Requisiti
Nel brano sul rapporto con il cibo tra Nord e Sud Europa, da quale anno la legge irlandese impone l'etichetta “nuoce gravemente alla salute” sulle bottiglie di vino e birra?

Nord e Sud a confronto: cibo come cultura o solo funzione?

Uno dei punti più forti del libro – e dell’intervento di De Castro – riguarda il divario culturale tra Nord e Sud Europa nel rapporto con il cibo. I dati dell’indagine condotta dagli autori in 11 Paesi mostrano con chiarezza: per l’Italia e i Paesi mediterranei, mangiare è un atto sociale, identitario, rituale. Al contrario, nei Paesi anglosassoni e scandinavi, prevale una visione “funzionalista”: il cibo come carburante, come necessità.

«Su questo – ha aggiunto De Castro – si gioca una partita fondamentale. Il Nutriscore, ad esempio, nasce da una logica calvinista, che riduce tutto a semafori e numeri, ignorando la cultura del piacere e della convivialità. Ma noi non possiamo accettare che un Parmigiano Reggiano venga bollato in rosso, mentre una bibita sintetica venga promossa». Il libro, da questo punto di vista, fornisce numerosi esempi di come tali sistemi penalizzino prodotti simbolo della dieta mediterranea, a favore di alimenti ultraprocessati e neutri dal punto di vista culturale.

Il caso Irlanda: l’Europa a due velocità

Altro tema caldo toccato da De Castro e trattato nel volume è la questione dell’alcol. Il recente caso della legge irlandese – che impone dal 2026 l’etichetta “nuoce gravemente alla salute” su tutte le bottiglie di vino e birra – è emblematico: «È una battaglia giusta, quella contro l’alcolismo, ma condotta con strumenti sbagliati. Nei Paesi nordici non si fa distinzione tra uso e abuso. Ma per noi il vino è parte di un sistema alimentare equilibrato, è cultura materiale, è economia. Non possiamo accettare un’etichettatura che criminalizza la nostra tradizione».

Dati estratti
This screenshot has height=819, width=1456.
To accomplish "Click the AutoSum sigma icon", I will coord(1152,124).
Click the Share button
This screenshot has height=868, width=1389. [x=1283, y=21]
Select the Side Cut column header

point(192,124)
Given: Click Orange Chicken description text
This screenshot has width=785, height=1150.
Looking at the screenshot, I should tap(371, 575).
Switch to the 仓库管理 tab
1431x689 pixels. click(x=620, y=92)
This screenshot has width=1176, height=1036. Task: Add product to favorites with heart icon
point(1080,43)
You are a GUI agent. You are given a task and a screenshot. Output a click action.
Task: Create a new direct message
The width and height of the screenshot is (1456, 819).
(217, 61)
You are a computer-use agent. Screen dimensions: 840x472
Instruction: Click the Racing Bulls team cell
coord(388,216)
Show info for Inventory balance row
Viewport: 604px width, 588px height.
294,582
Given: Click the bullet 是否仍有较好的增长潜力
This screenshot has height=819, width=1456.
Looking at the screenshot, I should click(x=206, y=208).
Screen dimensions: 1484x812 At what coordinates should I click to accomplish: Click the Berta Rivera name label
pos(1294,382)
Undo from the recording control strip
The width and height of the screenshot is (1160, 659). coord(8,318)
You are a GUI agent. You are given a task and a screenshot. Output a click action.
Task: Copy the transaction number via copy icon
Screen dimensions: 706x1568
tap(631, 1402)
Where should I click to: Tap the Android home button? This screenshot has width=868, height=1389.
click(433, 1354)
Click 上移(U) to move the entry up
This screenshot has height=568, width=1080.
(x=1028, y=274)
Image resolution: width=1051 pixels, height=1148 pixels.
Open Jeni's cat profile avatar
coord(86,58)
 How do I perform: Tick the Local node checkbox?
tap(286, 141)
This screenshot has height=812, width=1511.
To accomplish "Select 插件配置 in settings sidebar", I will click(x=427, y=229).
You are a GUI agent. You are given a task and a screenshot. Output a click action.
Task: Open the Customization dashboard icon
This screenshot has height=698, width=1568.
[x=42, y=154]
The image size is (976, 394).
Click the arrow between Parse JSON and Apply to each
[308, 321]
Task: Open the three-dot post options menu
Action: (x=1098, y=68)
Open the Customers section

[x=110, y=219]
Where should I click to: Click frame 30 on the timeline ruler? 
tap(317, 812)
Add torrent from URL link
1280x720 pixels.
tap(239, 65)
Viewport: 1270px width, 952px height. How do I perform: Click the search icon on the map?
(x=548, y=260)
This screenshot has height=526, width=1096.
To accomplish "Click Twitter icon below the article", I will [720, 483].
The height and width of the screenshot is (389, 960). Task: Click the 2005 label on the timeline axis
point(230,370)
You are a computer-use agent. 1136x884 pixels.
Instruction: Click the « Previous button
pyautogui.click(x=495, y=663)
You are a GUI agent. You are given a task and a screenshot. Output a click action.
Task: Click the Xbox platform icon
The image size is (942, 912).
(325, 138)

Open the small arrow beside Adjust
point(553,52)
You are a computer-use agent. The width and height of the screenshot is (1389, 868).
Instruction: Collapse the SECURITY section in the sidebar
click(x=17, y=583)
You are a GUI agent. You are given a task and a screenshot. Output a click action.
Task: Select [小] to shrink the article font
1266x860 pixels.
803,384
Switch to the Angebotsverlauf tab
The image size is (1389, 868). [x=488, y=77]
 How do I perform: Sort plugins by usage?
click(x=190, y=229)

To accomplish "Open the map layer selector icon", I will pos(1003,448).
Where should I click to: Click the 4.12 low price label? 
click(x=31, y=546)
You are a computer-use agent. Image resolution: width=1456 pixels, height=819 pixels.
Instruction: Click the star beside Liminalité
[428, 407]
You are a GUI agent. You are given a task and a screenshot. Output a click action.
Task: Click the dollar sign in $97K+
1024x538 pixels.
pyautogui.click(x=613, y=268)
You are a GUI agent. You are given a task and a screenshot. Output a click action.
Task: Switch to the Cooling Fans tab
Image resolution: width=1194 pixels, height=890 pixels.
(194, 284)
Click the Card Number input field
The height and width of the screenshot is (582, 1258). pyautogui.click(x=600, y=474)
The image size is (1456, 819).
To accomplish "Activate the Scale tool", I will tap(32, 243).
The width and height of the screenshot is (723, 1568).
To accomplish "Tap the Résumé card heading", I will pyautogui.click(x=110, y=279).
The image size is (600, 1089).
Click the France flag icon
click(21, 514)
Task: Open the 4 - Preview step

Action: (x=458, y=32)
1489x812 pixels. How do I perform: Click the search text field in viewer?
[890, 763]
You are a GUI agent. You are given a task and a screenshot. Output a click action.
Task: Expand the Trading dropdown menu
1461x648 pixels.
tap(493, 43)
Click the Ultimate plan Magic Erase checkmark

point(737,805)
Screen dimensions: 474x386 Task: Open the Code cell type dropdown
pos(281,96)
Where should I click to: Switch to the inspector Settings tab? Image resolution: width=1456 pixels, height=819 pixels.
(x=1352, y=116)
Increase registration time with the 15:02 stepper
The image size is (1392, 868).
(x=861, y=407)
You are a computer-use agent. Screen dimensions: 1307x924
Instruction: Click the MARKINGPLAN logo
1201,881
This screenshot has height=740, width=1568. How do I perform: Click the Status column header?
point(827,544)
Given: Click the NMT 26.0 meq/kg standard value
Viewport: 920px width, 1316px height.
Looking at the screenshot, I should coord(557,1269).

Risposta al compito
Dal 2026.